**INPUT MATERIAL:**

----

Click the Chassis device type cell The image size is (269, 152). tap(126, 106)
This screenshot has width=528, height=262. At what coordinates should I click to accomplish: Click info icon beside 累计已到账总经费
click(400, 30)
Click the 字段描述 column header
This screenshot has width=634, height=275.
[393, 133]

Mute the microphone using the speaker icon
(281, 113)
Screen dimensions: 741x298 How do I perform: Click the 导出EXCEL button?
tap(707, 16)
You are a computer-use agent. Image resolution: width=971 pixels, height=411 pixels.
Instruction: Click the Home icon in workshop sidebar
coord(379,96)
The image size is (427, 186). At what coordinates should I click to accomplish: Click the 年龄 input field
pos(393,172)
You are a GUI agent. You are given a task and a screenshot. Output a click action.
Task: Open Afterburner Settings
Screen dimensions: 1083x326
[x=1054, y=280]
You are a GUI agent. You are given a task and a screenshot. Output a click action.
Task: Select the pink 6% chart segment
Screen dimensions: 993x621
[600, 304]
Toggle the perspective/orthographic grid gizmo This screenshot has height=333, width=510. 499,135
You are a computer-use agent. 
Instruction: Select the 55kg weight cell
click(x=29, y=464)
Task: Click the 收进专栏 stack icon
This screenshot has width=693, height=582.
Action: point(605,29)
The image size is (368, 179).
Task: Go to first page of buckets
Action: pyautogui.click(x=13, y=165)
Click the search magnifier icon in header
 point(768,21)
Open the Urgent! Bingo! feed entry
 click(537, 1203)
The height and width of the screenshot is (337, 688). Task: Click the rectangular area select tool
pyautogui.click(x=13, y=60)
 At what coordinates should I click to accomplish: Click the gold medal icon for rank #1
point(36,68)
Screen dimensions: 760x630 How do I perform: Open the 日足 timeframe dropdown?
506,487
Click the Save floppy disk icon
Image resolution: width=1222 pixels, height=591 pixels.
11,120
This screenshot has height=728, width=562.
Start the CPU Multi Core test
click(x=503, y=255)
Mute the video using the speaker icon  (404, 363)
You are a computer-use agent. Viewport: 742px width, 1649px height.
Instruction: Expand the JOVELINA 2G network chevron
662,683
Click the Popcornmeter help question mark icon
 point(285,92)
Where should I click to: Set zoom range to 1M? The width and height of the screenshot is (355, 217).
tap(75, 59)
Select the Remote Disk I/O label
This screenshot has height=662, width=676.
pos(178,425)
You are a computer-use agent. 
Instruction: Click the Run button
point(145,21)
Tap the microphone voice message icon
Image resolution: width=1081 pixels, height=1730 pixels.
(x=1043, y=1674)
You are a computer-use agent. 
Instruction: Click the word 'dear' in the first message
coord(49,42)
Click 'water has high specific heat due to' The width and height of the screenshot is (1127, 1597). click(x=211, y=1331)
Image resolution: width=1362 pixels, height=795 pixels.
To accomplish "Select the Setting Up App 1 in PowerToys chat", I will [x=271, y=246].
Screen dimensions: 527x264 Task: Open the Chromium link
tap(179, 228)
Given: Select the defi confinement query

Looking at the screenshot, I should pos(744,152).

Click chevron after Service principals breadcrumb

----

**EXERCISE DIRECTIONS:**
All of the material needs to be reproduced exactly as it reads.

**WRITTEN ANSWER:**
Click the Chassis device type cell The image size is (269, 152). tap(126, 106)
This screenshot has width=528, height=262. At what coordinates should I click to accomplish: Click info icon beside 累计已到账总经费
click(400, 30)
Click the 字段描述 column header
This screenshot has width=634, height=275.
[393, 133]

Mute the microphone using the speaker icon
(281, 113)
Screen dimensions: 741x298 How do I perform: Click the 导出EXCEL button?
tap(707, 16)
You are a computer-use agent. Image resolution: width=971 pixels, height=411 pixels.
Instruction: Click the Home icon in workshop sidebar
coord(379,96)
The image size is (427, 186). At what coordinates should I click to accomplish: Click the 年龄 input field
pos(393,172)
You are a GUI agent. You are given a task and a screenshot. Output a click action.
Task: Open Afterburner Settings
Screen dimensions: 1083x326
[x=1054, y=280]
You are a GUI agent. You are given a task and a screenshot. Output a click action.
Task: Select the pink 6% chart segment
Screen dimensions: 993x621
[600, 304]
Toggle the perspective/orthographic grid gizmo This screenshot has height=333, width=510. 499,135
You are a computer-use agent. 
Instruction: Select the 55kg weight cell
click(x=29, y=464)
Task: Click the 收进专栏 stack icon
This screenshot has width=693, height=582.
Action: point(605,29)
The image size is (368, 179).
Task: Go to first page of buckets
Action: pyautogui.click(x=13, y=165)
Click the search magnifier icon in header
 point(768,21)
Open the Urgent! Bingo! feed entry
 click(537, 1203)
The height and width of the screenshot is (337, 688). Task: Click the rectangular area select tool
pyautogui.click(x=13, y=60)
 At what coordinates should I click to accomplish: Click the gold medal icon for rank #1
point(36,68)
Screen dimensions: 760x630 How do I perform: Open the 日足 timeframe dropdown?
506,487
Click the Save floppy disk icon
Image resolution: width=1222 pixels, height=591 pixels.
11,120
This screenshot has height=728, width=562.
Start the CPU Multi Core test
click(x=503, y=255)
Mute the video using the speaker icon  (404, 363)
You are a computer-use agent. Viewport: 742px width, 1649px height.
Instruction: Expand the JOVELINA 2G network chevron
662,683
Click the Popcornmeter help question mark icon
 point(285,92)
Where should I click to: Set zoom range to 1M? The width and height of the screenshot is (355, 217).
tap(75, 59)
Select the Remote Disk I/O label
This screenshot has height=662, width=676.
pos(178,425)
You are a computer-use agent. 
Instruction: Click the Run button
point(145,21)
Tap the microphone voice message icon
Image resolution: width=1081 pixels, height=1730 pixels.
(x=1043, y=1674)
You are a computer-use agent. 
Instruction: Click the word 'dear' in the first message
coord(49,42)
Click 'water has high specific heat due to' The width and height of the screenshot is (1127, 1597). click(x=211, y=1331)
Image resolution: width=1362 pixels, height=795 pixels.
To accomplish "Select the Setting Up App 1 in PowerToys chat", I will [x=271, y=246].
Screen dimensions: 527x264 Task: Open the Chromium link
tap(179, 228)
Given: Select the defi confinement query

Looking at the screenshot, I should pos(744,152).

Click chevron after Service principals breadcrumb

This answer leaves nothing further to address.